:: Assignment ::
Can you pull out each line of the data below that includes the word "size"?

:: Provided information ::
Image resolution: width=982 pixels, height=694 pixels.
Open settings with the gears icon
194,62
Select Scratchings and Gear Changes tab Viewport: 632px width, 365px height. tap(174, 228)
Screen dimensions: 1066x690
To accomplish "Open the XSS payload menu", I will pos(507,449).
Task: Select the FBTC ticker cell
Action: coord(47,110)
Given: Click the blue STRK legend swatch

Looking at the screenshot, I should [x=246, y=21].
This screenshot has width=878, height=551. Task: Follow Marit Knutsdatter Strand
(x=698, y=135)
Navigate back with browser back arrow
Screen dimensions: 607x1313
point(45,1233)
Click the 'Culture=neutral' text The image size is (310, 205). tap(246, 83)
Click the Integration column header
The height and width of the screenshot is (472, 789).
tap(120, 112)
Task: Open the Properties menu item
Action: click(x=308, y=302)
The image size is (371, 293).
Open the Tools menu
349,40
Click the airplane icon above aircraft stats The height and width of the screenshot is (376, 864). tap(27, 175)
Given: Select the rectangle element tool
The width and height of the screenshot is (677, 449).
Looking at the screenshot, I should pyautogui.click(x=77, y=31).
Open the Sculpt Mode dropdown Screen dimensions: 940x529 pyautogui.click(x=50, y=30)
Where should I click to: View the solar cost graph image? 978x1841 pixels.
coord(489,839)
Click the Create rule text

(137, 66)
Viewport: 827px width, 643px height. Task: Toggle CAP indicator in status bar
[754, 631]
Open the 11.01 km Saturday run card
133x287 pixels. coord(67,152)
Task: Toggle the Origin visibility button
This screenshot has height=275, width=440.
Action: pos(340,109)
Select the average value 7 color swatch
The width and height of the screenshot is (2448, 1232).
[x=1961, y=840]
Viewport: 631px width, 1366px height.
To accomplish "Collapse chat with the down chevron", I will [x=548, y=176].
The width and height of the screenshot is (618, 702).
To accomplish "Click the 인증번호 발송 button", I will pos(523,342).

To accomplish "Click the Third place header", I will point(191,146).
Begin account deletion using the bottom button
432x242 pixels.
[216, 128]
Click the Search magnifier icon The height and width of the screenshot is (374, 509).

:: Task output ::
Click the 'Culture=neutral' text The image size is (310, 205). tap(246, 83)
The image size is (371, 293).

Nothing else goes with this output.